Amazonia domesticated plants early

Southwest Amazonia has been confirmed as one of the earliest centres of plant domestication in the world.

From their arrival 10,000 years ago, human inhabitants in what is now Llanos de Moxos in northern Bolivia created thousands of artificial forest islands as they tamed wild plants to produce food, a new study shows.

They  began growing manioc and squash, a development the researchers suggest is as significant as the cultivation of rice in China, grains and pulses in the Middle East, maize, beans and squash in Mesoamerica, and potatoes and quinoa in the Andes.

The international team undertook a large-scale analysis of 61 archaeological sites identified by remote sensing, retrieving samples from 30 forest islands and carrying out archaeological excavations in four of them.

Their findings are published in the journal Nature.

“Archaeologists, geographers and biologists have argued for many years that southwestern Amazonia was a probable centre of early plant domestication because many important cultivars like manioc, squash, peanuts and some varieties of chilli pepper and beans are genetically very close to wild plants living here,” says lead author Umberto Lombardo, from the University of Bern, Switzerland. 

“However, until this recent study, scientists had neither searched for, nor excavated, old archaeological sites in this region that might document the pre-Columbian domestication of these globally important crops.”

The forest islands remained above water level even when the savannah area flooded during the wet season, allowing trees and plants to grow.
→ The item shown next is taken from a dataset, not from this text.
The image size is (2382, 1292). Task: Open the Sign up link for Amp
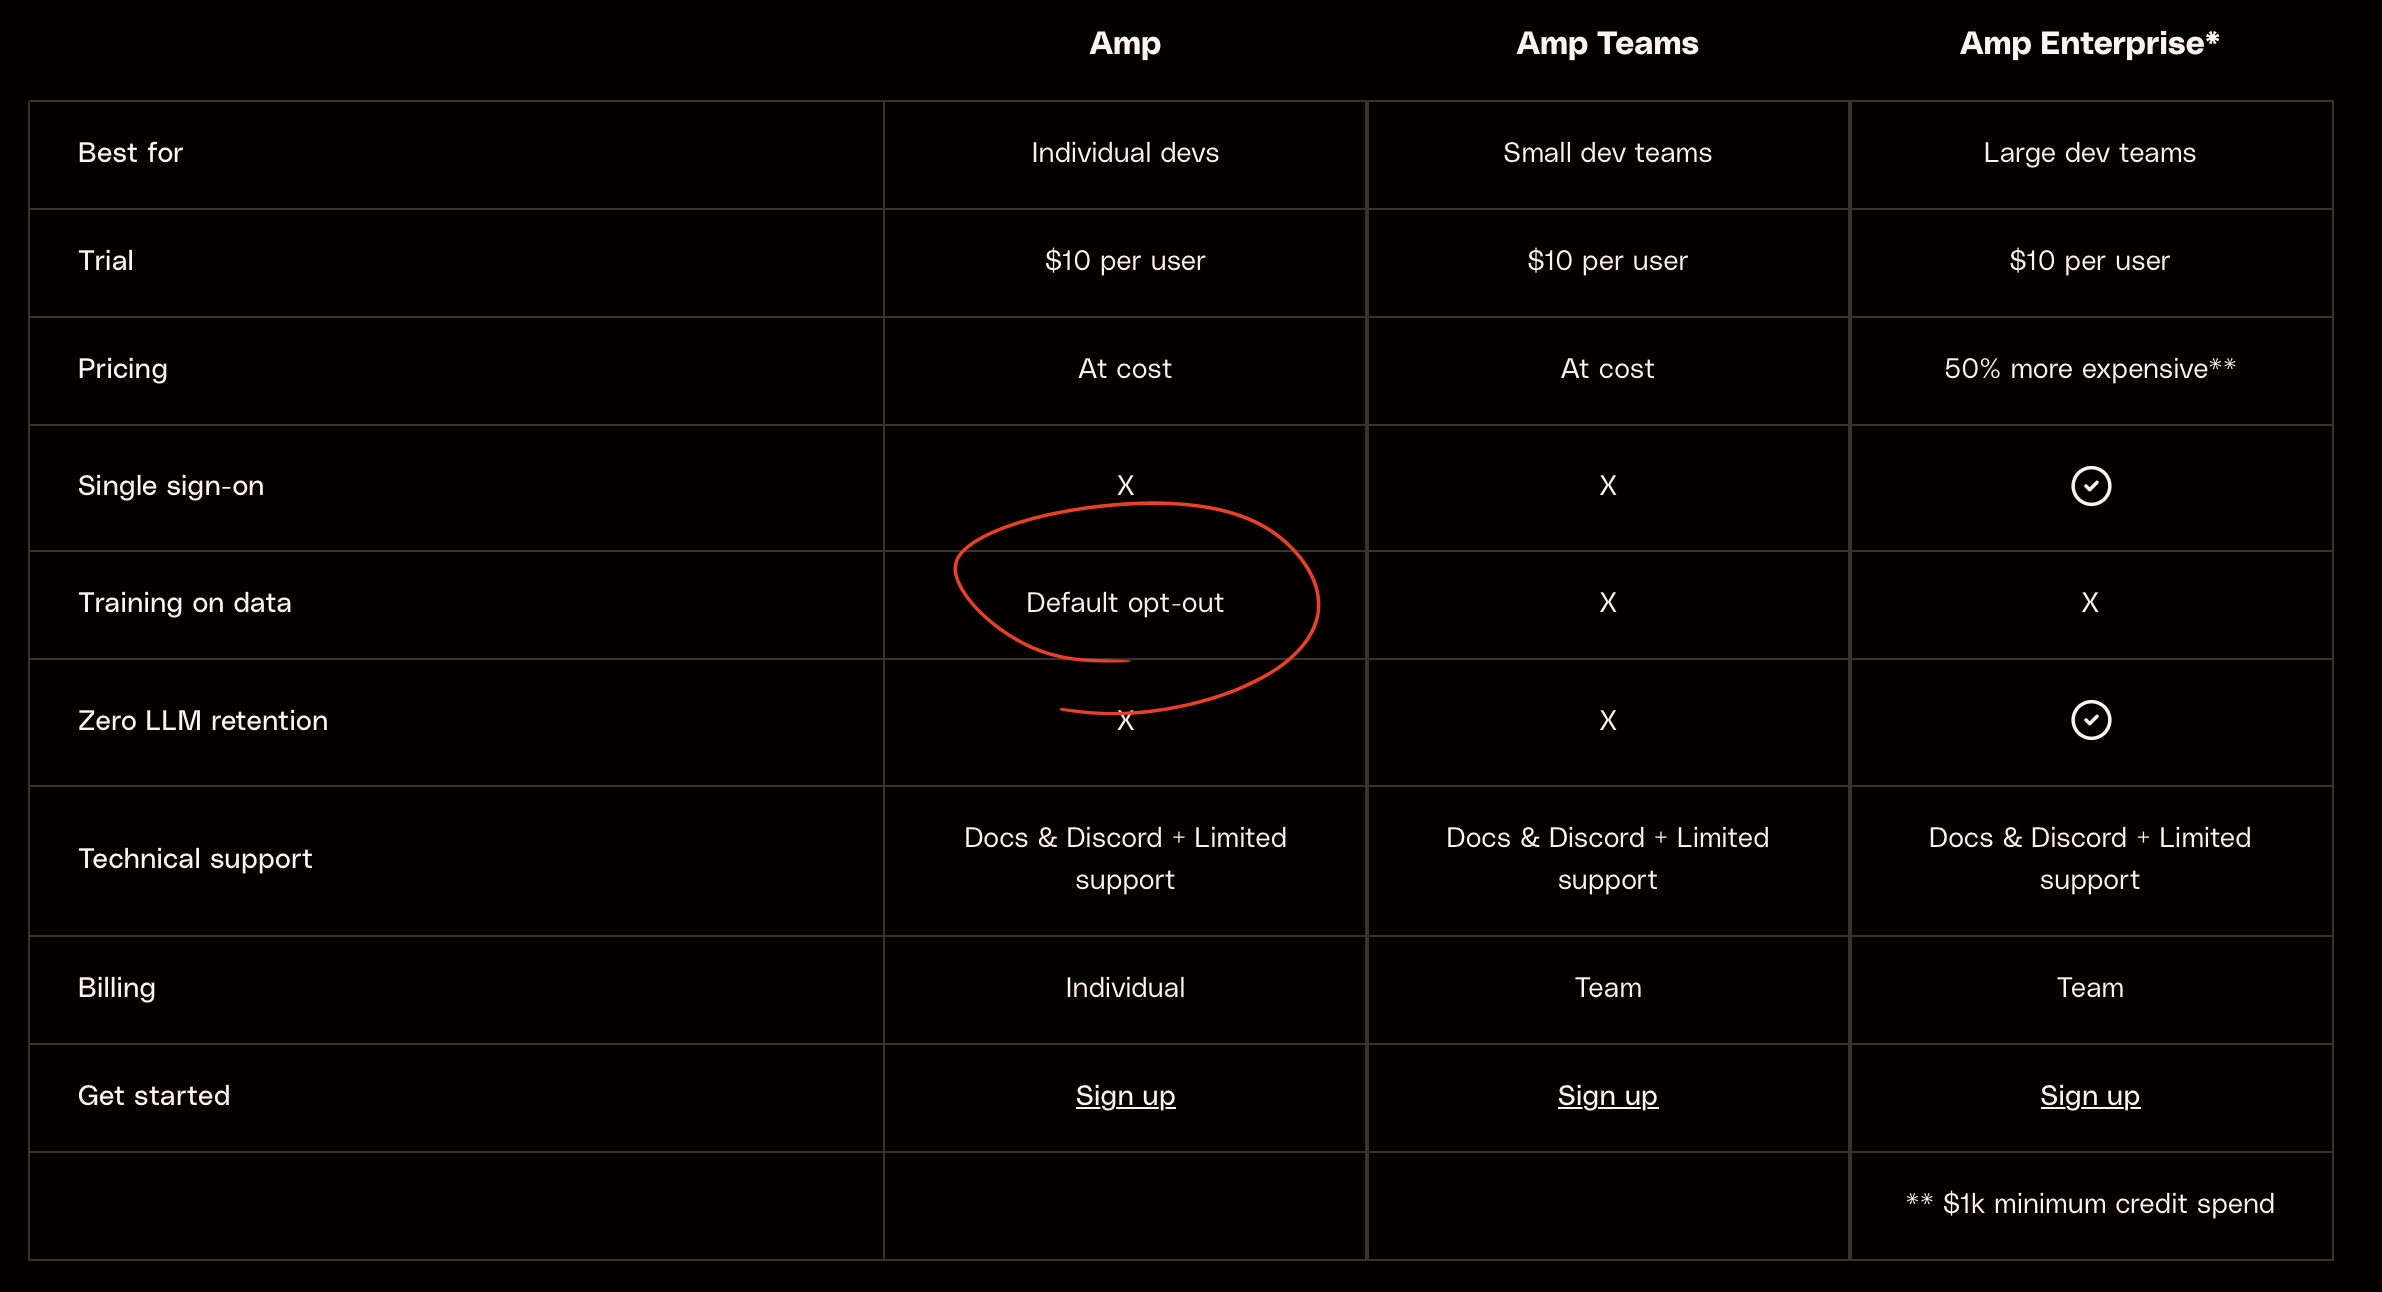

This shows that small-scale communities began to shape the Amazon 8000 years earlier than previously thought, the researchers say.

They documented the earliest evidence in the Amazon of manioc (10,350 years ago), squash (10,250) and maize (6850)

The plants were no doubt chosen because they were carbohydrate-rich and easy to cook, and they likely provided a considerable part of the calories consumed by the first inhabitants of the region, supplemented by fish and some meat.

“Genetic and archaeological evidence suggests there were at least four areas of the world where humans domesticated plants around 11,000 years ago, two in the Old World and two in the New World,” says co-author Jose Iriarte from the University of Exeter, UK. 

“This research helps us to prove southwest Amazonia is likely the fifth.”